Let me offer some suggestions. One, eliminate winner-take-all contests in favor of proportional representation (like the DNC does). This ensures that second- and third-place finishers retain relevance heading down the campaign trail.
Two, eliminate open primaries. The primary process isn’t intended for the general public to decide who the nominees are, it’s intended for—in this case—the Republican Party to decide who its nominee will be. If you aren’t part of the party, why should you get any say in that? If you’re not a Republican and want a say in who gets nominated, start your own party and make your own nomination.
Third, streamline the calendar by lumping the states in buckets, similar to the Ohio Proposal the RNC rejected coming out of the 2008 elections. I would try to keep smaller states together, regionalize where I can to minimize travel expense, and keep each bundle with a mix of typically conservative and non-conservative states. I might also save the states with the biggest delegate jackpots for a final showdown, so there typically remain enough outstanding delegates to be won that those not currently at the top of the leaderboard are still in the game.
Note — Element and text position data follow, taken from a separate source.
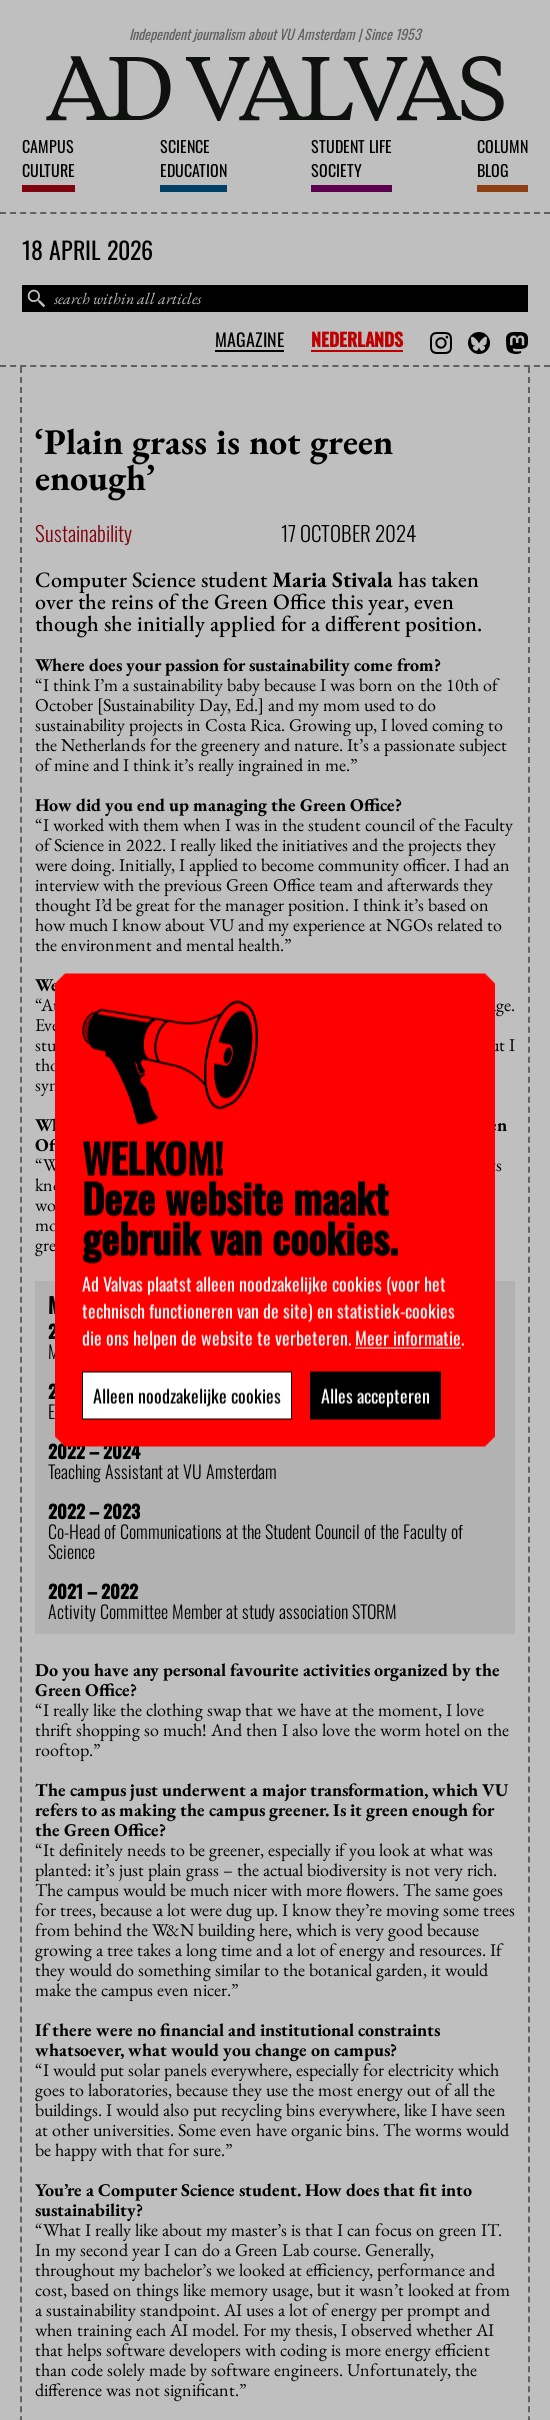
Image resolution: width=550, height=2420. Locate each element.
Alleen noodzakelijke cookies (187, 1396)
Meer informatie (408, 1338)
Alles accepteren (375, 1396)
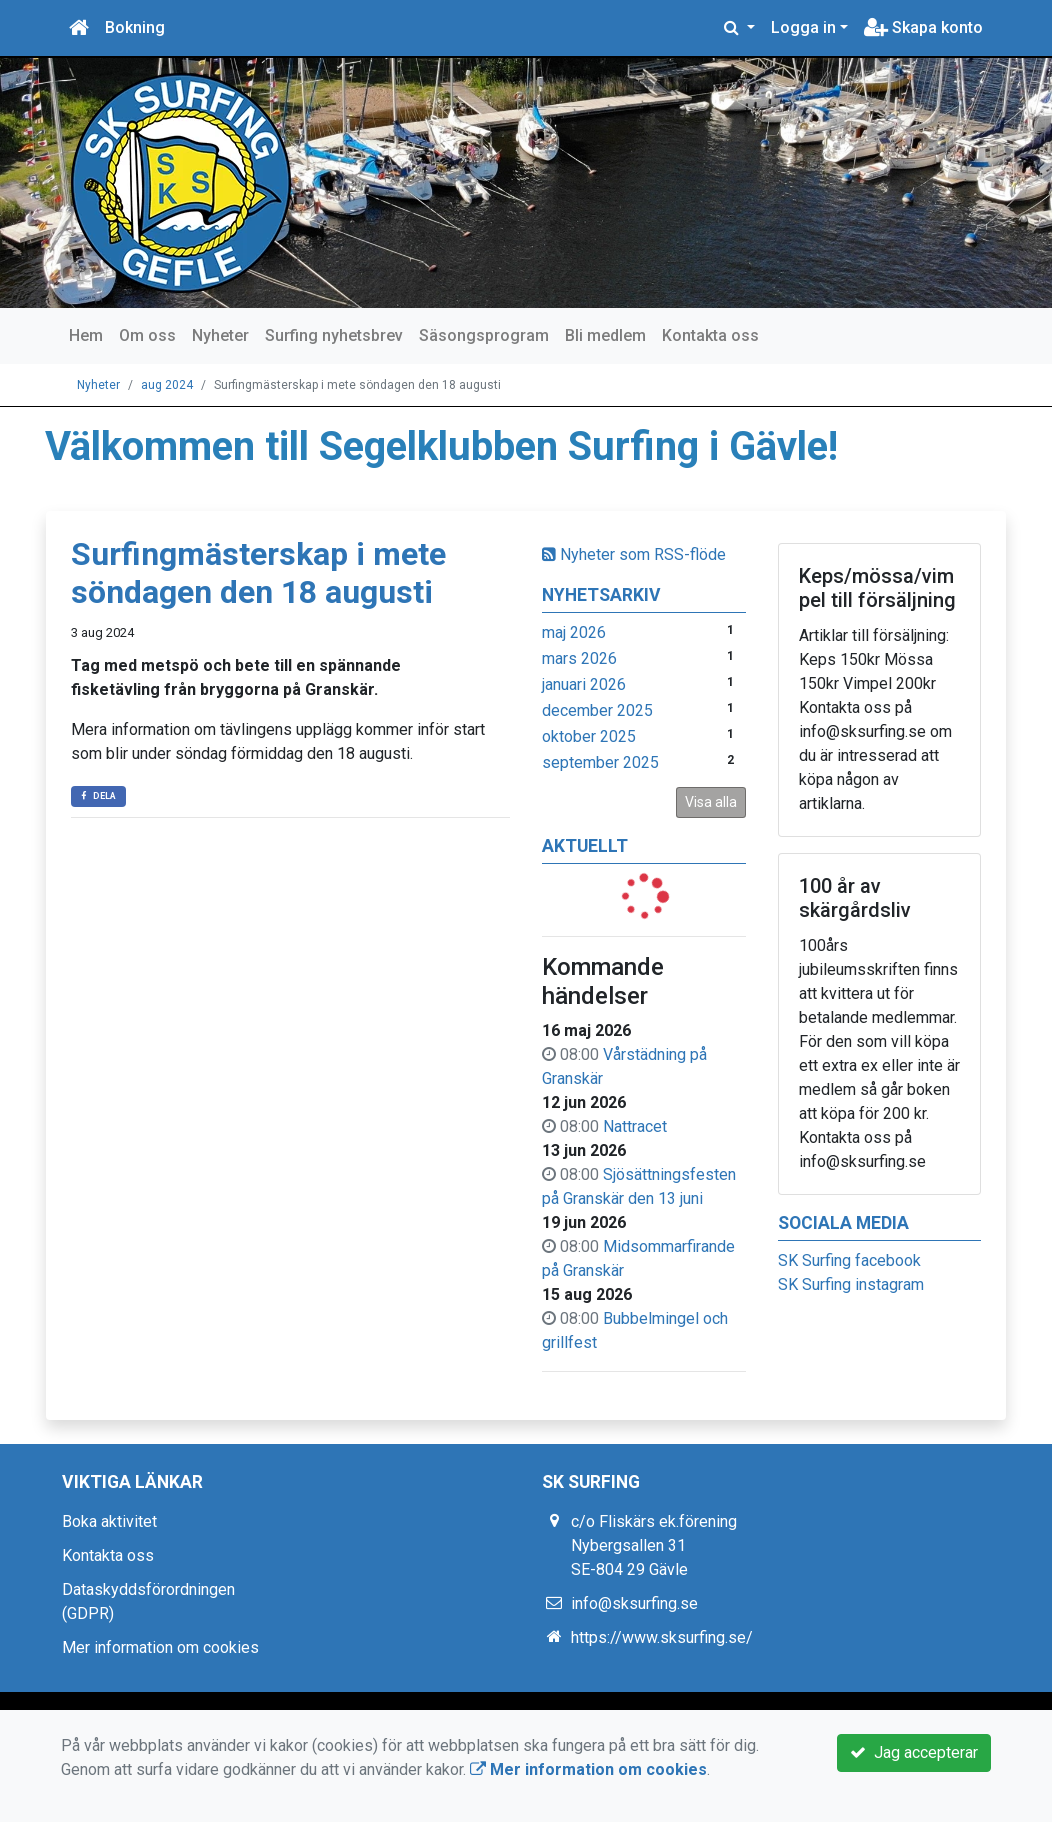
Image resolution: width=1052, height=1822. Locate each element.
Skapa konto (923, 27)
And I’d compress the schedule and get it finished earlier, so the party and nominee can focus more time and resources on going after the Democrats heading into November.
Just as an example, you might do something like this:
February 2—First Regional Test: Iowa, New Hampshire, Rhode Island, South Carolina, Vermont, West Virginia, (roughly 132 delegates at stake).
February 23—Battleground I: Indiana, Kentucky, Maine, Nebraska, New Jersey, Virginia, Wisconsin (roughly 291 delegates at stake).
March 13—Battleground II: Arkansas, Florida, Kansas, Michigan, Minnesota, North Dakota, Oklahoma (roughly 267 delegates at stake).
April 12—Second Regional Test: Alaska, Arizona, Hawaii, Nevada, Vermont, Wyoming (roughly 133 delegates at stake).
May 1—Battleground III: Colorado, Idaho, Oregon, Montana, New Mexico, South Dakota, Utah, Washington (roughly 256 delegates at stake).
May 18—Battleground IV: Alabama, Connecticut, Delaware, Louisiana, Maryland, Massachusetts, Mississippi (roughly 259 delegates at stake).
June 19—Final Showdown: California, Georgia, Illinois, Missouri, New York, North Carolina, Ohio, Pennsylvania, Tennessee, Texas (roughly 876 delegates—about 40% of the total—at stake).
July 4-6: Republican National Convention
My two cents, since I don’t get a vote.